Mama in the City

A blog about raising my family in downtown Vancouver

Motherhood: Love It Or Leave It?

Whenever I go see my massage therapist she always asks me the same question, "so, is motherhood what you really thought it would be? Are you loving it or do you secretly sort of hate it?" She gives me a kind of 'you can tell me' look and I'm always taken aback. I secretly wonder if she asks me this question because she doesn't really love motherhood.

Then I wonder what would happen if I admit that I really did hate motherhood and it is nothing that I thought it would be. Does it make me a bad mother or just an honest one? Is it better to be honest and truthful or should we just fake it for the sake of our offspring? Will we indirectly crush their growing spirits if we admit to ourselves that motherhood is not that fun or is the honesty realistic? Amidst all the mess and the chaos it is easy to loose your memory of the really great moments with your children.



The truth for me is, I really do love being a mum and I'm happy that I am able to be the kind of mother that I want to be. Of course I have moments of extreme exasperation and I certainly had many, many of those moments back in the baby days. I'd throw my hands in the air and heave a big sigh but I never wanted to change the fact that I now shared my every moment with a child.

Especially this child and all the sweetness he brings to our family in between those moments of exasperation. Which definitely seem fewer as he gets older and can do more on his own. He brings me much happiness and so I always respond to my massage therapist with the same line, 'oh yes! I love it. I wouldn't mind sleeping a bit more but it is better than I thought it would be'.



I like learning about motherhood from this boy and I enjoy figuring out my constantly changing role as his mum. If he let me, I would smother him in kisses all day long but I have had to learn patience from this toddler boy which is something that I happened to lack.



What is your stance on motherhood? Do you relate to my massage therapist and have moments of despair?

5 comments:

I had a couple rough years with our eldest (when she was about 14 months until just after her third birthday) where I felt my share of despair. But she's really grown and matured into a lovely little girl and it makes those moments worth it in the end.
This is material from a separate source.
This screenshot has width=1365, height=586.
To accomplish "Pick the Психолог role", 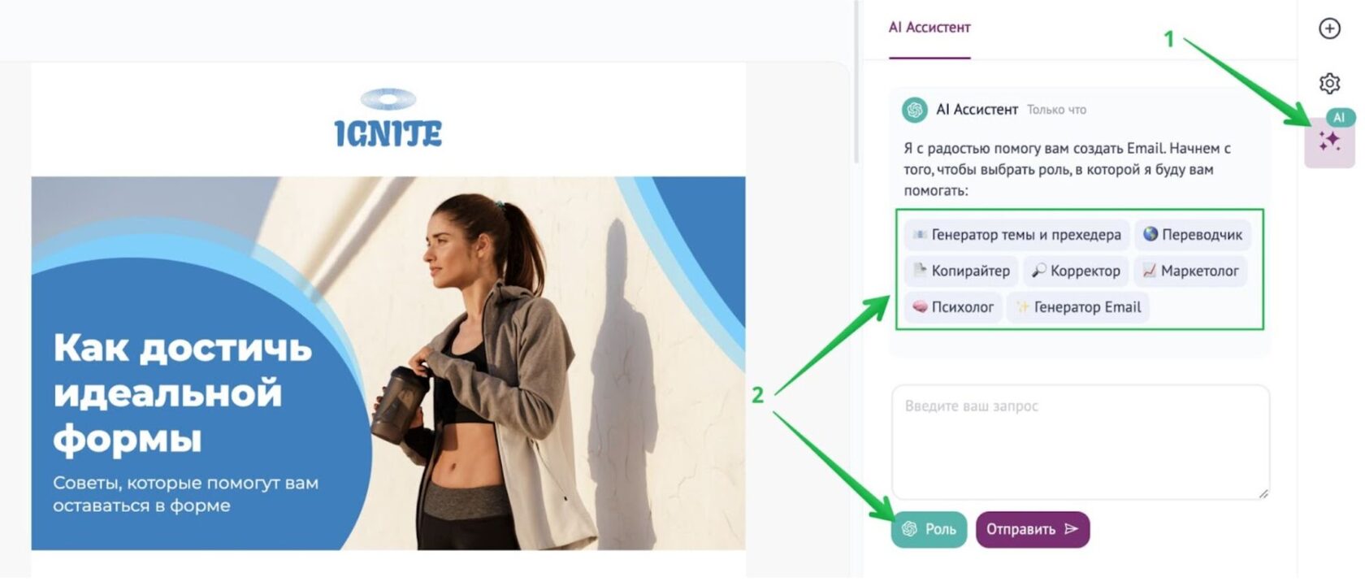I will point(953,306).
I try to be honest about my parenting experience and people know it's definitely had its trying moments for me. I have met many people who find the honesty empowering, and then others who look at me (like my mother-in-law) and can't seem to understand why I've found motherhood such a challenge.

June 19, 2010 at 12:15 PM  

I can understand her asking that question but I find it odd and a little rude even that she asks you that question EVERY TIME she sees you! Maybe she just can't remember what you said last time, but really, I guess I have a bit of a bitchy side to my personality because I'd be inclined to respond something like, "I still love it, just like last time and the time before... why do you keep asking that? Do YOU hate motherhood?"
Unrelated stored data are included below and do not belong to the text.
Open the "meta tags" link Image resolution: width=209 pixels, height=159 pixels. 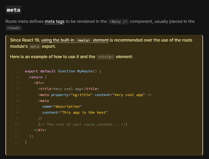tap(55, 22)
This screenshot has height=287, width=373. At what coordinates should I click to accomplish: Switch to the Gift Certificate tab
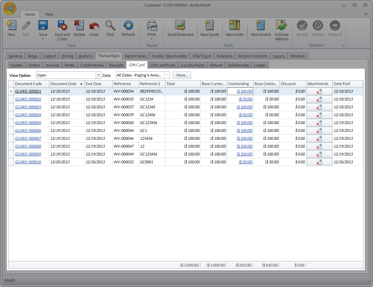tap(162, 65)
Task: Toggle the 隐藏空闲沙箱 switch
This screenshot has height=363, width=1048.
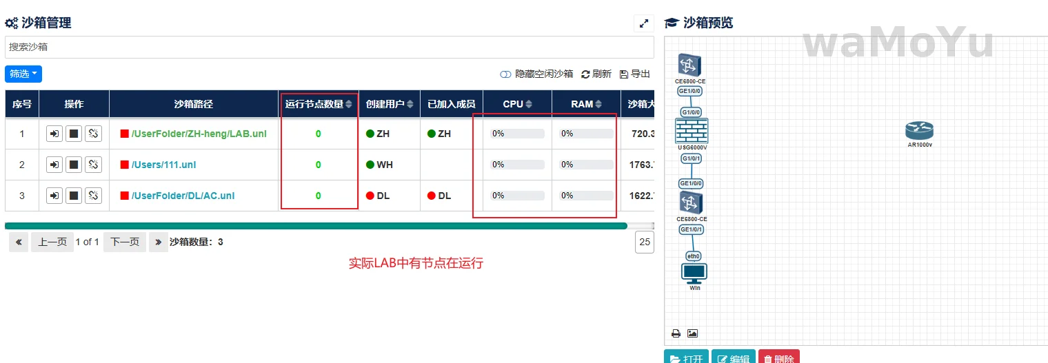Action: coord(505,74)
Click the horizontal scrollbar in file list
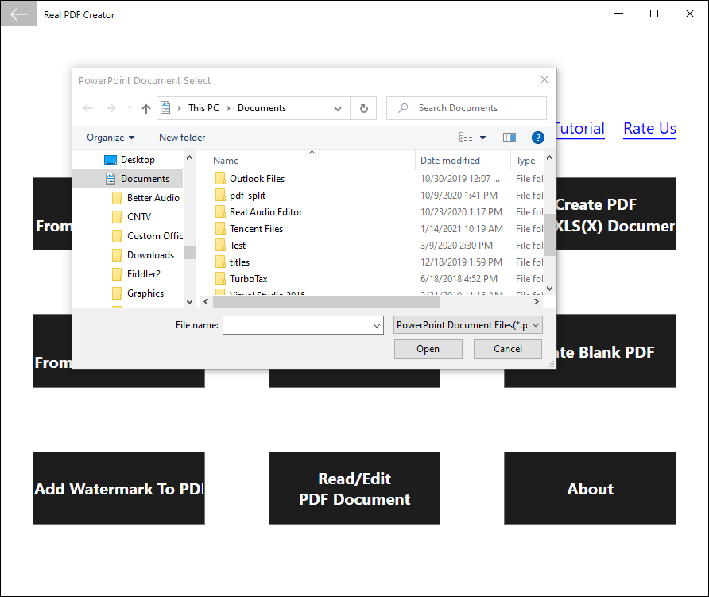The height and width of the screenshot is (597, 709). tap(327, 301)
June 19, 2010 at 5:15 PM  
Kristin said...

Funny timing on this. I just wrote a post yesterday - an honest post -about a frustrating day as Mom. I have been so fortunate to have had 2 amazing girls. No major concerns or problems to contribute to my role and responsibilities as a mom. I use honest communication with my mom-friends to get me through the tough times. I think the more honest you can be, the more real you and your mom-friends can relate to each other. We all know what's going on behind our own doors, if we share it we might find out that we aren't so different from other moms experiencing the same challenges and troubles.
Every ounce of difficulty is worth what I get back in love and cuddles from my girls. I am very lucky to feel this way.

June 19, 2010 at 9:45 PM  
Kristin said...

ps. Love the photos of your boy! So delicious!

June 19, 2010 at 9:46 PM  
Unknown said...

On the one hand, motherhood is not the sunshine and lollipops that I dreamed it would be. But these were more the dreams I used to have about being a mother when I was a lot younger and had no clue about all it entailed.

I agree with the poster about sharing what happens behind our doors. Sometimes it makes me feel just a little more normal when I hear that another mom deals with some of the same tantrums and struggles that I deal with.

Yes there are challenging times, frustrating days and sad moments, but there are also lots of good times to. I try to embrace the low lights right along with the highlights. I love it and would not change it for the world.